• Your goal:
Copy the rows below without any changes, starting at the line containing "Locate an element" and continuing through the end of the rows, with both ends included. Leave the pictures out of your answer.

• Stored records:
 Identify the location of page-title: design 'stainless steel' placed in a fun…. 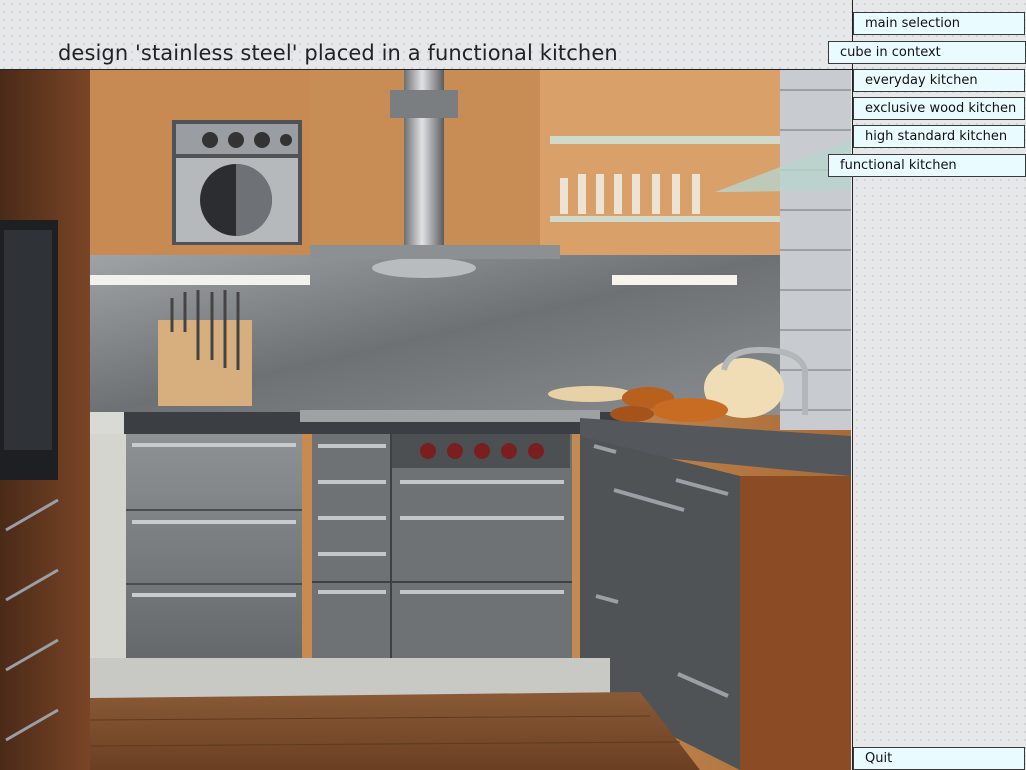
(338, 53).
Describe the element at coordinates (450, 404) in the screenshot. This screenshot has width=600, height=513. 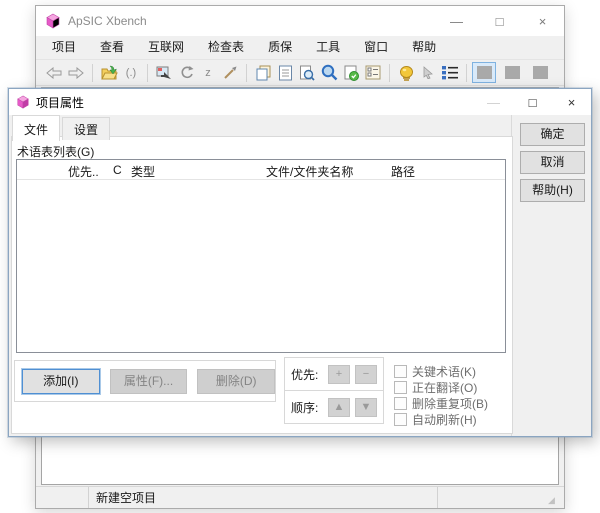
I see `checkbox-label: 删除重复项(B)` at that location.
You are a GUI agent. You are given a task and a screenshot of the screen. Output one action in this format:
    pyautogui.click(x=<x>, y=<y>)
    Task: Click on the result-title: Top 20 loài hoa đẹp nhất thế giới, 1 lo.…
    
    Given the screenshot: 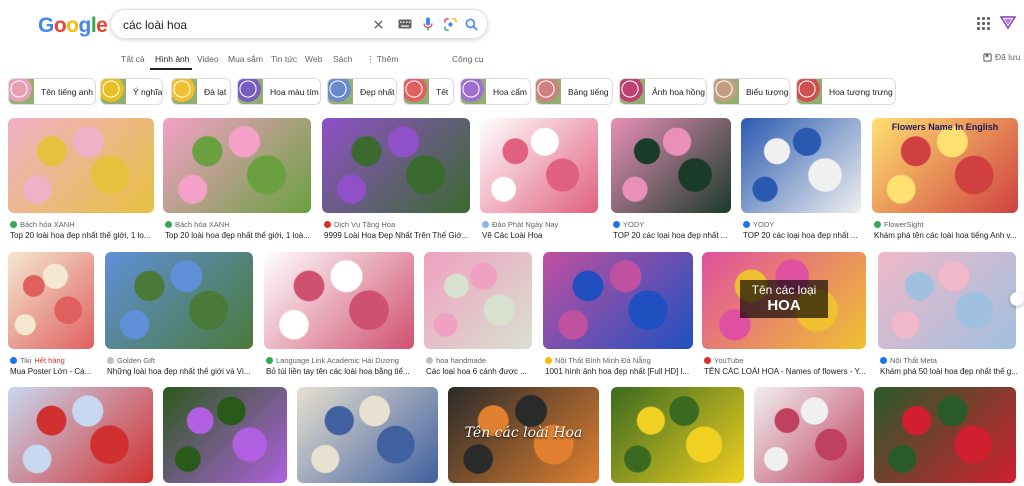 What is the action you would take?
    pyautogui.click(x=87, y=236)
    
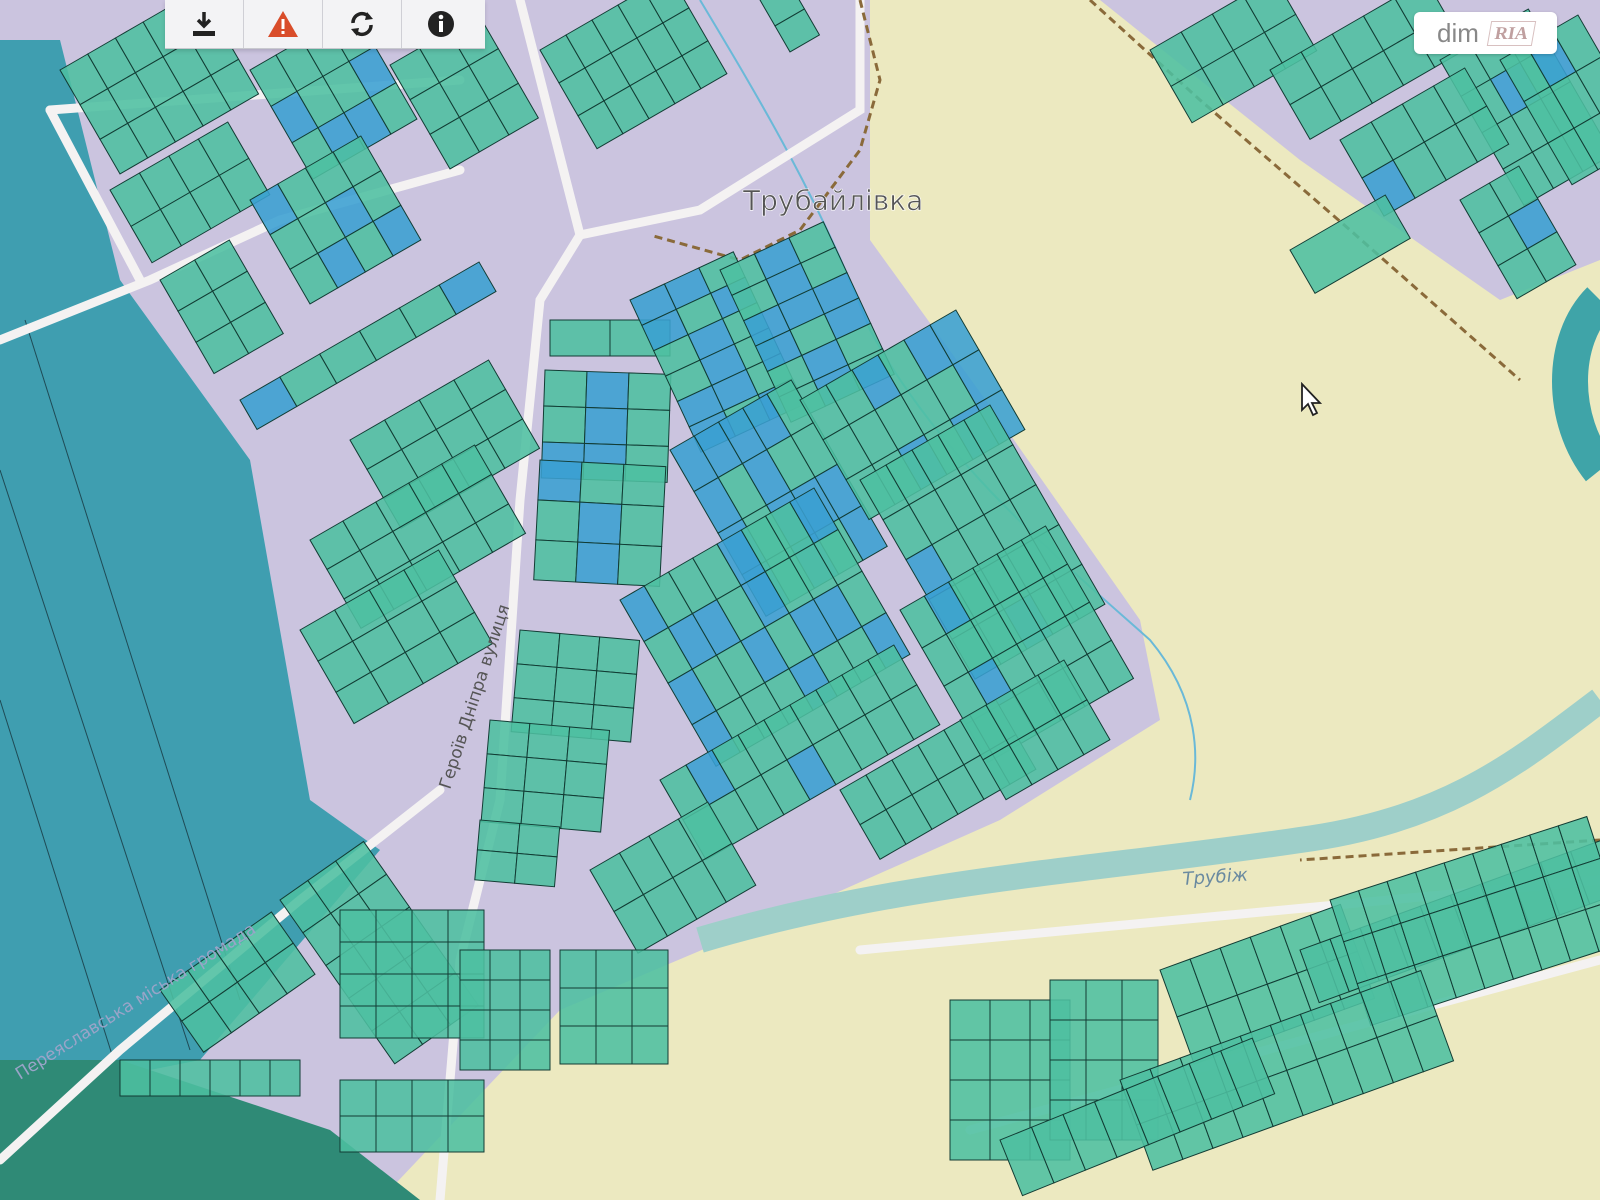 This screenshot has height=1200, width=1600. What do you see at coordinates (362, 24) in the screenshot?
I see `refresh-button` at bounding box center [362, 24].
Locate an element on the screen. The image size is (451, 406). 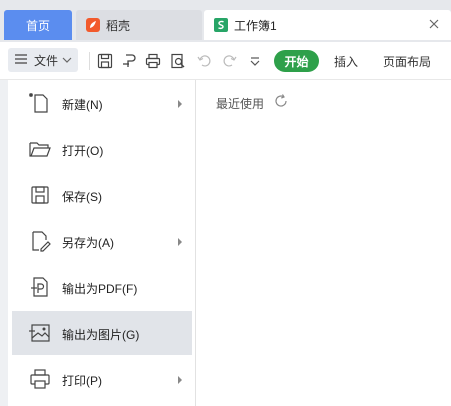
ribbon-tab-start: 开始 is located at coordinates (296, 61).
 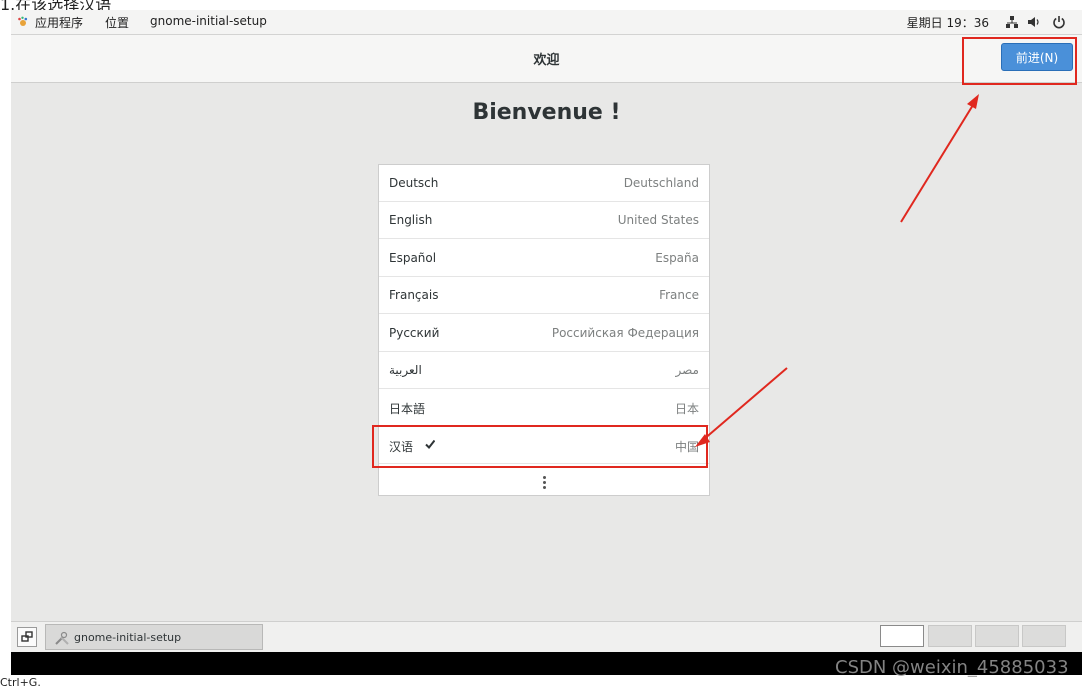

• Solution to this exercise:
Locate an element on the screen. The image size is (451, 406). 
ribbon-tab-start: 开始 is located at coordinates (296, 61).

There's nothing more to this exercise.